Afinal, qual a longevidade buscar? A fórmula é bem simples. Custo x Benefício.

Reconhecendo o fracasso iminente do seu código, e o esforço em adequá-lo aos padrões da longevidade, coloque na balança. Se em três horas for possível produzir um código que irá durar seis meses, logo, em doze horas deveria ser criado algo para permanecer por mais de dois anos. Caso contrário, não é tão vantajoso assim.
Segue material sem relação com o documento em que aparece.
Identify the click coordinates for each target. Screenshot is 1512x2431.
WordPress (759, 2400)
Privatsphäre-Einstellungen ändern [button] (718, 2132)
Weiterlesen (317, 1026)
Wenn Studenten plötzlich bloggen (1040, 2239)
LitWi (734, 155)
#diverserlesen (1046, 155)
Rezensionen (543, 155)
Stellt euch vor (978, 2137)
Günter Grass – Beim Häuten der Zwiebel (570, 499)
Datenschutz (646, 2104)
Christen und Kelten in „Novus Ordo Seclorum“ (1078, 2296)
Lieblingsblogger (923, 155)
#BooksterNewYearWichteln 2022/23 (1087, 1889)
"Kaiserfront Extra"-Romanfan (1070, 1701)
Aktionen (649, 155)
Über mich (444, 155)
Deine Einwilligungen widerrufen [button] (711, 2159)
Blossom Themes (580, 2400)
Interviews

Contudo, isso depende. Em startups, a grande armadilha mora no over engineering. Muitas vezes devs com muita experiência de mercado insistem em dedicar 200 horas em criar uma funcionalidade que poderia ser desenvolvida em 40 horas (e durar apenas um ano). Para tirarmos vantagem (CxB), o código precisa durar cinco anos. E o mais bizarro é que normalmente são códigos preparados para tal longevidade. Mas nem tudo são flores e tão simples.

O que erroneamente acaba a ficar de fora da equação é o time to market. Uma startup precisa sempre estar de olho em aproveitar o momento. Não adianta negar, todos queremos o famoso unicórnio, e quando buscamos crescimento exponencial, é mais vantajoso ter um código que irá durar um ano, mas que é desenvolvido em uma semana, do que uma funcionalidade que vai permanecer imutável por cinco anos levando mais de um mês para ser construída. Afinal, é startup, a cada trimestre o foco ainda pode mudar, e uma funcionalidade nova poderá trazer “aquele cliente” que salvará as contas do mês.

Isso não é um passe livre para criar um monte de código lixo! Afinal, queremos um código que vai parar na lixeira, e não que já nasce lá.

  1. Esteja preparado(a) para criar um código que irá durar muito, será útil algumas vezes.
  2. Entenda a solução que está a construir e o momento de mercado. Não seja apenas um peão neste jogo de xadrez, entenda o projeto na totalidade.
  3. Por fim, comunique a sua estratégia para os colegas, não faça um código rápido, e nem extenso, sem antes compartilhar a sua visão com os demais membros do projeto, e tomando a decisão no coletivo.